INPUT FOR THIS TASK:
-.-.-

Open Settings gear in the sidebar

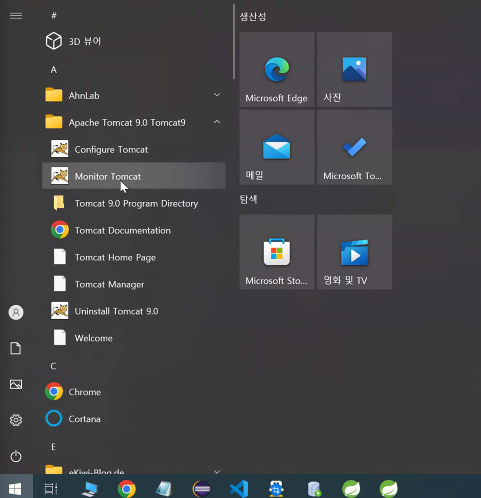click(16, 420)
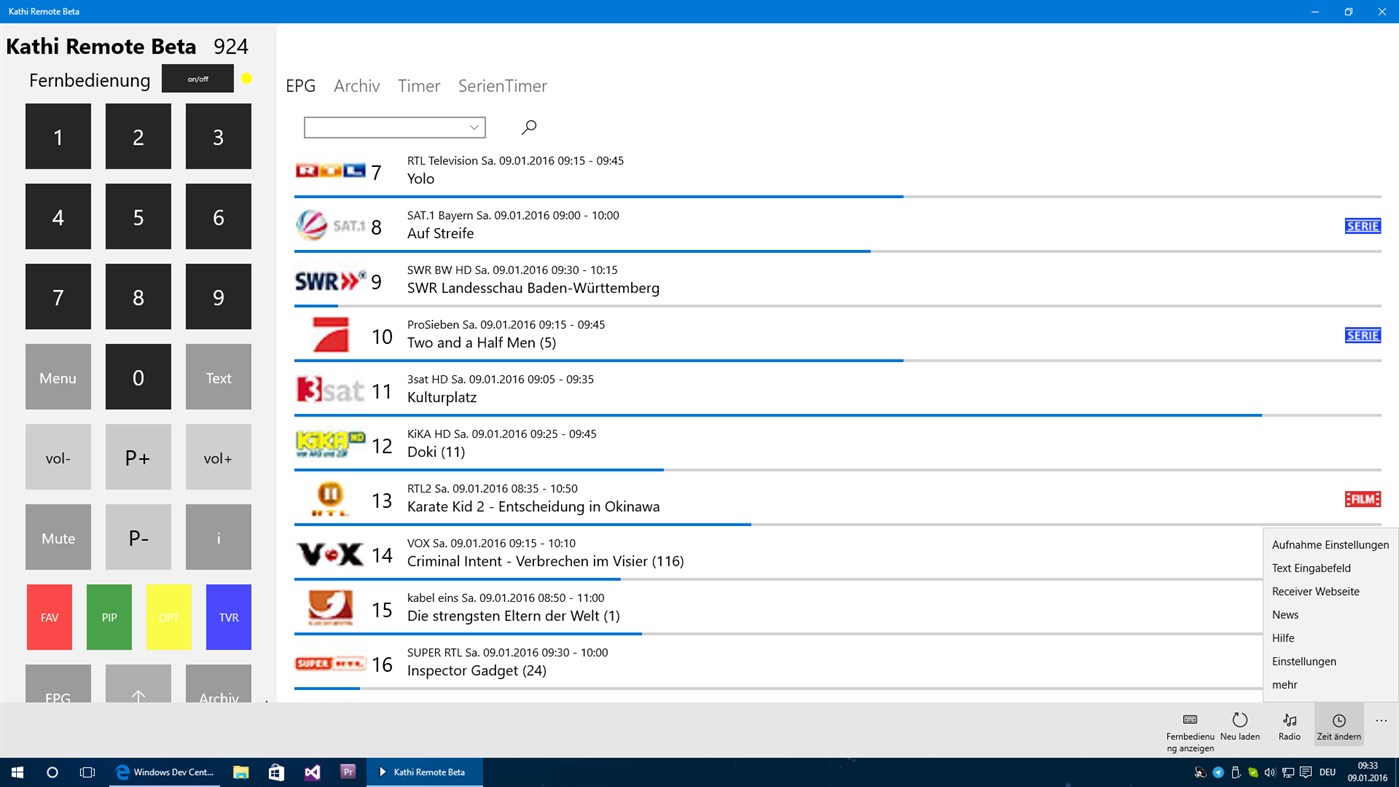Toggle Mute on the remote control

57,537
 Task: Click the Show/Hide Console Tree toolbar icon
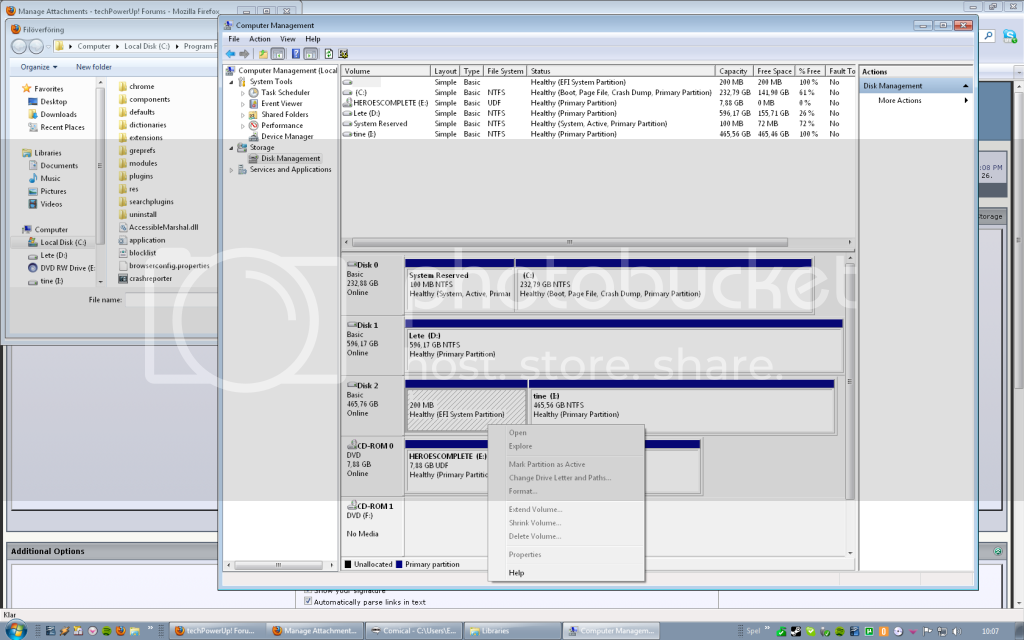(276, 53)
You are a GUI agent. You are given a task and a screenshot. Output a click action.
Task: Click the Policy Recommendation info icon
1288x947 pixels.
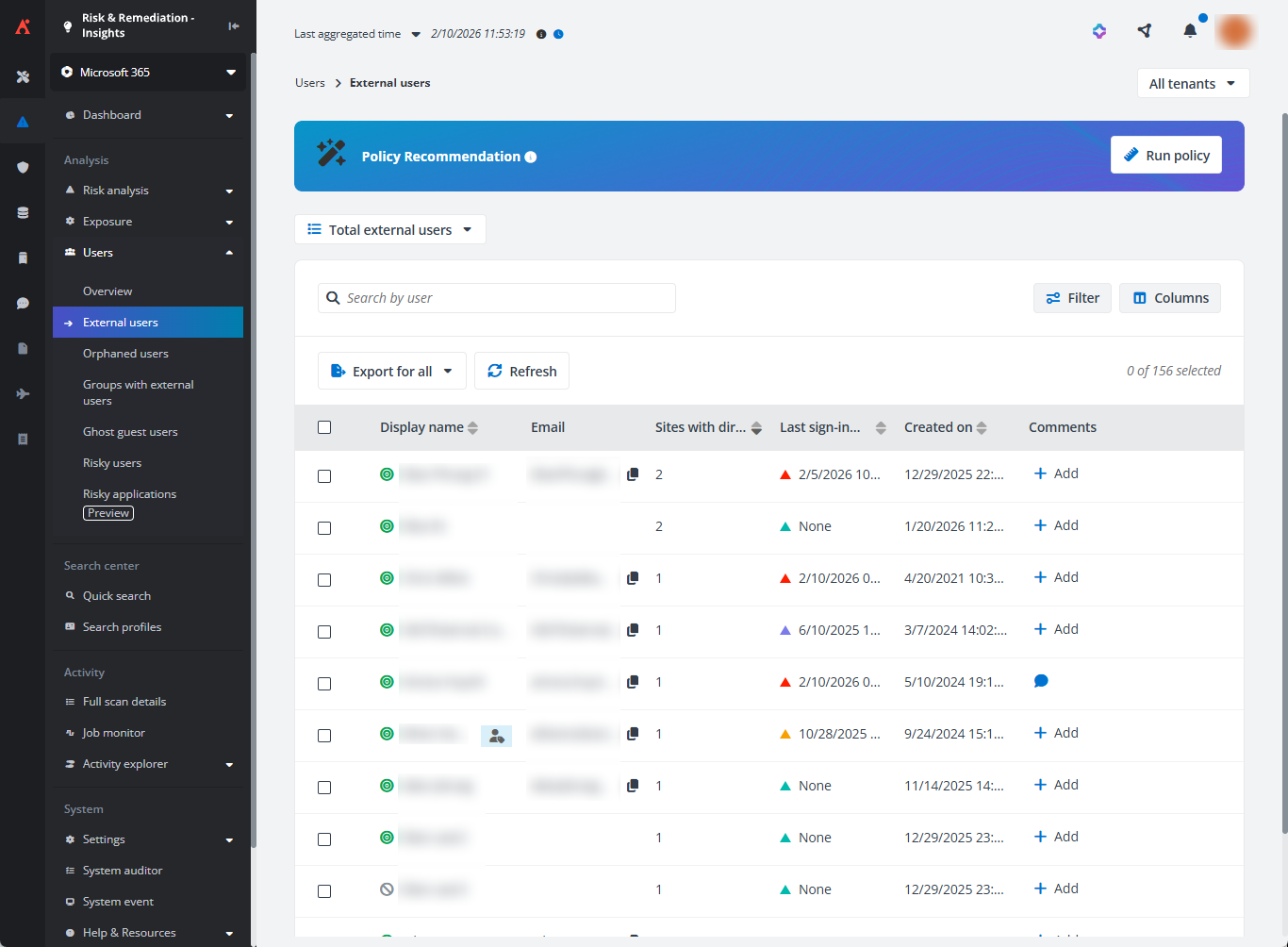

-.-.-

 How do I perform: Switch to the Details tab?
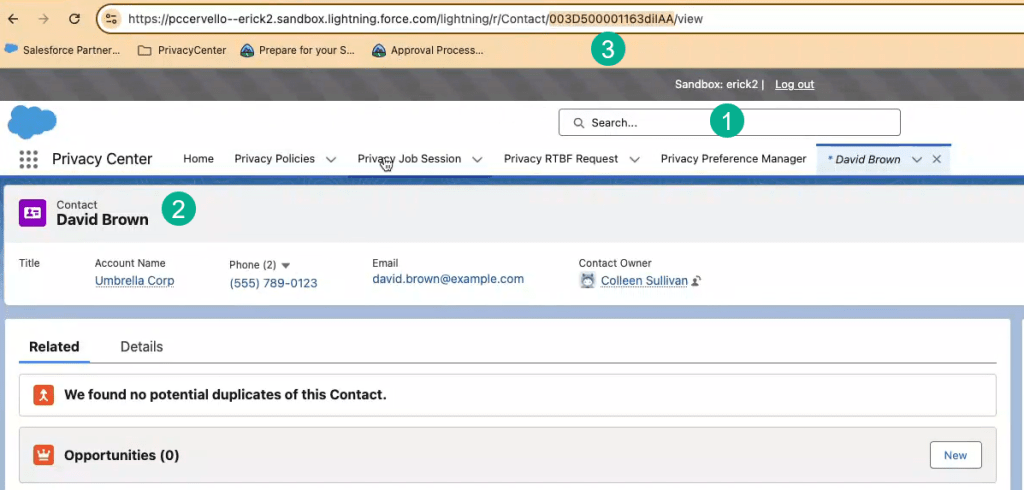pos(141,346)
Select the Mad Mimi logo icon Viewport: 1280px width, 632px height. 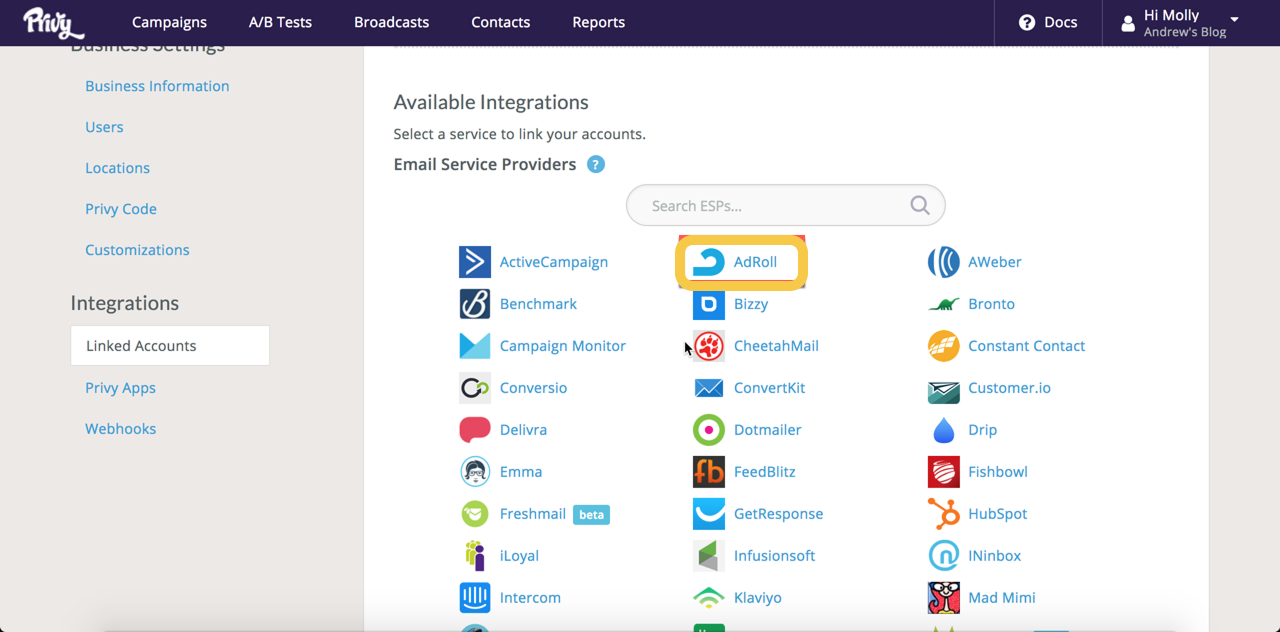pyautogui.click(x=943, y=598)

-.-.-

TRY IT: Above is the material; set down exactly its lines from the one containing "Task: Click the Show/Hide" down to the one containing "1288x947 pixels.", both included, leaving out any pictures.

RESULT:
 Task: Click the Show/Hide Console Tree toolbar icon
(276, 53)
You are a GUI agent. You are given a task and a screenshot. Output a click action.
Task: Click the Policy Recommendation info icon
1288x947 pixels.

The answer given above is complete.